## [Página]
⁂

30 anos do vice argentino na Copa de 1990
Neste 8 de julho, a imprensa alemã não focou em novo aniversário dos 7-1 e sim nos 30 anos do seu tricampeonato mundial. Maradona poderia ter sido ainda mais lenda do que é e melhor comparável a Pelé se aquele título viesse para sua Argentina em frangalhos como o tornozelo dele. Mas, verdade seja dita, a vitória nunca esteve perto naquele dia. Mesmo com os alemães não dando exatamente um show de bola (o espetáculo no Olímpico de Roma se restringiu à cerimônia de abertura com Luciano Pavarotti, um dia após a célebre apresentação dos Três Tenores nas Termas de Caracala), dominaram a partida. O tão criticado árbitro Edgardo Codesal, apesar do polêmico pênalti que decidiu o jogo e de ter ignorado um a favor dos argentinos em lance anterior, não concedeu outros aos germânicos e teria total razão se deixasse a Argentina com um a menos desde o início do jogo: Gustavo Dezotti, o mais atrapalhado em campo.
Dezotti, na temporada que antecedeu a Copa, havia sido o melhor atacante argentino no melhor campeonato nacional da época, o italiano. Tanto por ter sido quem mais marcara gols no calcio na temporada 1989-90 (treze) como por tê-los feito por um clube que terminou rebaixado, a Cremonese. Uma grande evolução para quem dois anos antes era uma mera opção não titular absoluta do ataque do Newell’s campeão de 1987-88 – seu concorrente naquele elenco rojinegro também estava na Copa: era Abel Balbo. Mas nenhum deles era o atacante isolado na retranqueira tática de Bilardo: ninguém melhor para ser acionado nos contra-ataques do que o velocíssimo Claudio Caniggia, El Hijo del Viento. Dezotti fora pensado como Bilardo como uma alternativa se Caniggia estivesse indisponível; também se destacava pela velocidade, que rendeu-lhe o apelido de El Galgo.

⁂

## [Conteúdo do material]

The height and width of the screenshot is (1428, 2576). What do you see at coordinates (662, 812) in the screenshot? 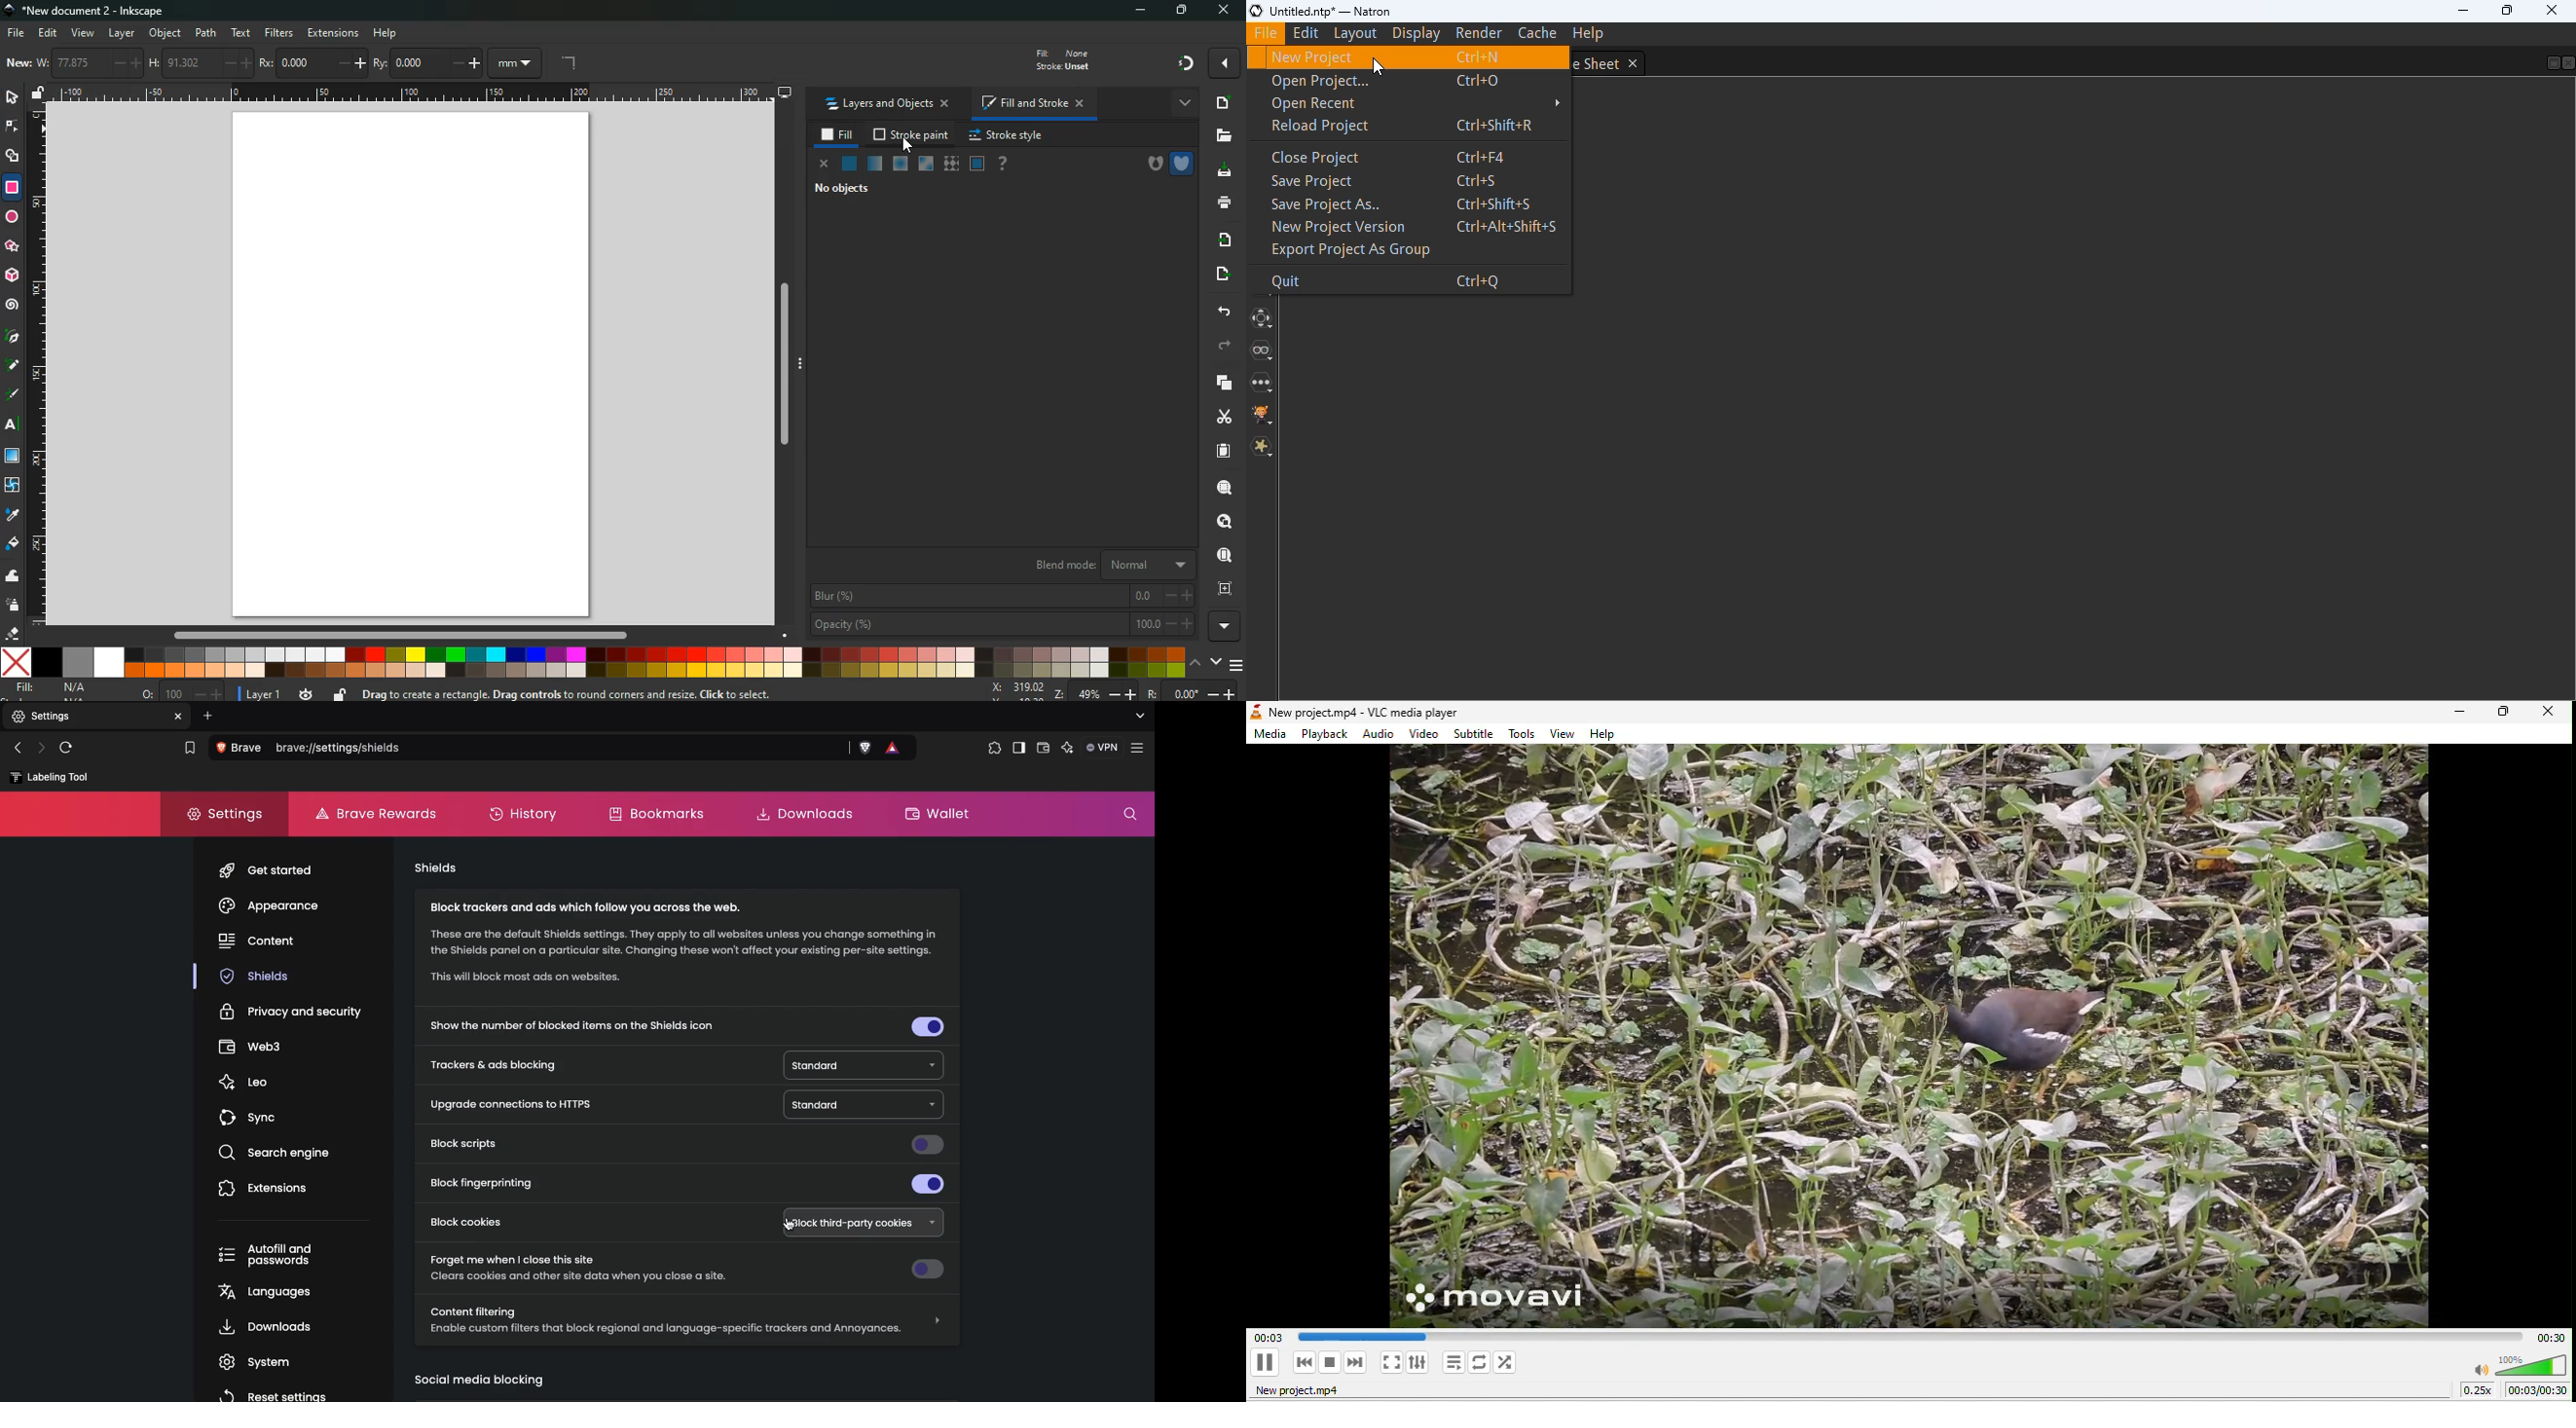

⁂

## [O que fazer]
**a)** Por favor, edite o trecho do texto sobre a Copa de 1990 começando em "Dezotti, na temporada" e terminando em "de El Galgo.", com "Cremonese" trocado por "Lecce".
**b)** Dê continuidade ao texto sobre o vice argentino na Copa de 1990 a partir do ponto em que ele para.
O material não tem papel algum aqui.

## [Os resultados]
**a)**
Dezotti, na temporada que antecedeu a Copa, havia sido o melhor atacante argentino no melhor campeonato nacional da época, o italiano. Tanto por ter sido quem mais marcara gols no calcio na temporada 1989-90 (treze) como por tê-los feito por um clube que terminou rebaixado, a Lecce. Uma grande evolução para quem dois anos antes era uma mera opção não titular absoluta do ataque do Newell’s campeão de 1987-88 – seu concorrente naquele elenco rojinegro também estava na Copa: era Abel Balbo. Mas nenhum deles era o atacante isolado na retranqueira tática de Bilardo: ninguém melhor para ser acionado nos contra-ataques do que o velocíssimo Claudio Caniggia, El Hijo del Viento. Dezotti fora pensado como Bilardo como uma alternativa se Caniggia estivesse indisponível; também se destacava pela velocidade, que rendeu-lhe o apelido de El Galgo.

**b)**
Caniggia havia sido herói nos mata-matas com um Brasil bem melhor, nas oitavas, e contra a anfitriã Itália, marcando nesses dois duelos os gols que mantiveram aquela esforçada Argentina viva. Os italianos sequer haviam sofrido gol antes naquela edição, mas Cani não sorriu por último. Uma tola mão na bola naquela semifinal rendeu-lhe do juiz Michel Vautrot um segundo cartão amarelo no torneio – o mesmo árbitro omisso diante da violência camaronesa desenfreada contra os hermanos na estreia, onde dois cartões vermelhos aos africanos ficaram -a acreditem – baratos. O cartão anterior de Caniggia havia sido contra a URSS, ainda na primeira fase, em tempos em que os cartões não eram zerados ao fim dela, bastando para suspender o ponta da final.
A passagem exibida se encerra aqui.